AI-Supported Sustainability Reporting

Innovative AI systems are transforming sustainability reporting from periodic compliance tasks into dynamic, data-driven processes that can guide long-term decision-making and accountability.

Sustainability reporting plays a crucial role in tracking and communicating environmental and social impacts across industries. However, as regulatory demands grow and data becomes more complex, the process of compiling consistent, evidence-based reports is increasingly challenging.
Our AI-supported sustainability reporting project leverages interactive AI and agent-based systems to automate the analysis, integration, and updating of sustainability-related data, improving accuracy and reducing the burden of traditional reporting workflows.

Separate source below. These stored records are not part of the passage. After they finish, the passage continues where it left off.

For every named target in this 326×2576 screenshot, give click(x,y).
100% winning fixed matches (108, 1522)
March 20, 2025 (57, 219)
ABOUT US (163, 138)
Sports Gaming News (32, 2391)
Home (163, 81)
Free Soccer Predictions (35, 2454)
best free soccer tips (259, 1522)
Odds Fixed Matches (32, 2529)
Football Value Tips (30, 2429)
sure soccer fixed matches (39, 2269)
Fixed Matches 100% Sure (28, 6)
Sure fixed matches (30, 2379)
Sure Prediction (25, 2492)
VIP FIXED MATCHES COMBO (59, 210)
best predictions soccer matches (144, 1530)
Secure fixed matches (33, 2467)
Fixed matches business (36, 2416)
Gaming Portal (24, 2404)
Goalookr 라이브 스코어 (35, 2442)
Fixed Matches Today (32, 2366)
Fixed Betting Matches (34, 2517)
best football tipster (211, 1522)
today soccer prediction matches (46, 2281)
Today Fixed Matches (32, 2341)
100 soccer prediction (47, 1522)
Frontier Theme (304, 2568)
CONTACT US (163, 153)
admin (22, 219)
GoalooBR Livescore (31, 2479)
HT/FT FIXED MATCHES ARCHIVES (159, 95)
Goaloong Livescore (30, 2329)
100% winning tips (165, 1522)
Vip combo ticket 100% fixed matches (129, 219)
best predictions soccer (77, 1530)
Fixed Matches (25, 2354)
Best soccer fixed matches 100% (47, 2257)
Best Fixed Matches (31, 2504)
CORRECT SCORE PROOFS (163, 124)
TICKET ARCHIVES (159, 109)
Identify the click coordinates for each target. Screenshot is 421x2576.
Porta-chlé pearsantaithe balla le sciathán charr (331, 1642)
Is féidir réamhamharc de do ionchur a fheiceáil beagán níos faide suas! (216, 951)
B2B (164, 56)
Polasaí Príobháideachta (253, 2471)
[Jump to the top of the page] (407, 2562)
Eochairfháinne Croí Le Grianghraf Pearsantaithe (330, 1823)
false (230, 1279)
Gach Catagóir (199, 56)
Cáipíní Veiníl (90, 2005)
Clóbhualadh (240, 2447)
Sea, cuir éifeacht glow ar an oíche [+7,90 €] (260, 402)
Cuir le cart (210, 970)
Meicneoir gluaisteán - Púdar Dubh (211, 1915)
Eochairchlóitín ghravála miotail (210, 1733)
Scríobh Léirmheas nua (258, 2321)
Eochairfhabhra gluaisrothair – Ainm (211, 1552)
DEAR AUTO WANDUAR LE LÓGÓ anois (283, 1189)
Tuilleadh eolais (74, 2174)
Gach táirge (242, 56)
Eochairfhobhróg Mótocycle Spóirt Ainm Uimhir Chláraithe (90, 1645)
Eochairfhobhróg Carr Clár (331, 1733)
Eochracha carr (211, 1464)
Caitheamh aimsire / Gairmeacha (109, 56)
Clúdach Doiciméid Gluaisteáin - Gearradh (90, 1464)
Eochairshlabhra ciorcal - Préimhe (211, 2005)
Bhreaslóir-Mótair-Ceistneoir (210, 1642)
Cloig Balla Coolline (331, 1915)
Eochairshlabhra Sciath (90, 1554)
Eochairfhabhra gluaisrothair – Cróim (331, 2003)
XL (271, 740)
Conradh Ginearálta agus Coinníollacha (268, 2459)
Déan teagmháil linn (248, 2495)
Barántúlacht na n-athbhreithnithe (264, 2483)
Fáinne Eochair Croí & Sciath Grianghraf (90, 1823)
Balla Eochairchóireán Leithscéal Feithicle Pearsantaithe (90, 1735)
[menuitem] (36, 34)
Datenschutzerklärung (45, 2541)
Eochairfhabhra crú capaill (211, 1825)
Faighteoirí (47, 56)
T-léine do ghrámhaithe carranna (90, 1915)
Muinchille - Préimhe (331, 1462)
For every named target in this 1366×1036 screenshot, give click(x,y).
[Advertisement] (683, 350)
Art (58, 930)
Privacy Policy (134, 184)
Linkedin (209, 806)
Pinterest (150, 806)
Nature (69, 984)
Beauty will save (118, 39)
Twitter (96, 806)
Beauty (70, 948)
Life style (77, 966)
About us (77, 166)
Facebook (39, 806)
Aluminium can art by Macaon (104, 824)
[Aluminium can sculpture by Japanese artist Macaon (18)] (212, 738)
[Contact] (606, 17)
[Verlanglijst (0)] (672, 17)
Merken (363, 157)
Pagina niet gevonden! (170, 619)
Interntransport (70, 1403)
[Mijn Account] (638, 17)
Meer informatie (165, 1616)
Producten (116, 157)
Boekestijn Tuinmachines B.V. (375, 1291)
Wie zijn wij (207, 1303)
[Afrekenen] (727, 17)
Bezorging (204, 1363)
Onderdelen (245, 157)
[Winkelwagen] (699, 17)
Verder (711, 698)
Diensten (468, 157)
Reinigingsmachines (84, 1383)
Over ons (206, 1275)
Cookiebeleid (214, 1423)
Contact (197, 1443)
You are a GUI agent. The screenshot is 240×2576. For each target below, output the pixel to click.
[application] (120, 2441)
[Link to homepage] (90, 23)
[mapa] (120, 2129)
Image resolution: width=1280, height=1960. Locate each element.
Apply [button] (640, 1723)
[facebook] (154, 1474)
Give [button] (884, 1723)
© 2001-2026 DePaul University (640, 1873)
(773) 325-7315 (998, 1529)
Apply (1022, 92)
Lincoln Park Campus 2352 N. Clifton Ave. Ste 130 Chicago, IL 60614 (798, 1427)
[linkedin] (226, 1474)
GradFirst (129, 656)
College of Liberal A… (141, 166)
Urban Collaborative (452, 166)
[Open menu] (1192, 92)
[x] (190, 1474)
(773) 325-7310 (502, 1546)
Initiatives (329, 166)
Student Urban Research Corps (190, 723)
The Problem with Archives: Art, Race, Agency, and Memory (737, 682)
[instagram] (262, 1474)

Traditional sustainability reporting relies on periodic data collection, manual consolidation, and human interpretation. In contrast, new frameworks like the EU Corporate Sustainability Reporting Directive (CSRD) demand continuous, verifiable data that links directly to a company’s environmental strategy.
Our project aims to make sustainability reporting a dynamic, adaptive process that incorporates real-time data, supporting both compliance and corporate strategy through advanced AI tools.

Approach:

The project integrates the following key components:

  • Interactive Knowledge Systems: Developing ontology-based models that organize sustainability topics (e.g., climate risk, circular economy) and link them to quantitative data like Life Cycle Inventories (LCI) and ESG metrics.
  • Agentic AI for Reporting: Building intelligent agents that autonomously retrieve, summarize, and cross-reference data sources to assist analysts in generating consistent reports and responding to regulatory queries.
  • Human-in-the-Loop Evaluation: Incorporating expert feedback during model training, ensuring that the AI systems align with evolving standards and company-specific reporting needs.

These systems will enable automated evidence gathering, scenario analysis, and consistency checking—transforming static reports into actionable, real-time insights.

AI-supported sustainability reporting offers significant potential for real-time adaptation to emerging risks and opportunities. By continuously engaging with internal and external data sources (e.g., regulatory updates, scientific publications, stakeholder feedback), these systems allow companies to proactively adjust strategies, improve transparency, and communicate progress credibly.

The long-term goal is to build an open, modular framework that empowers organizations to continuously refine their sustainability practices, support policy frameworks, and advance data-driven environmental governance.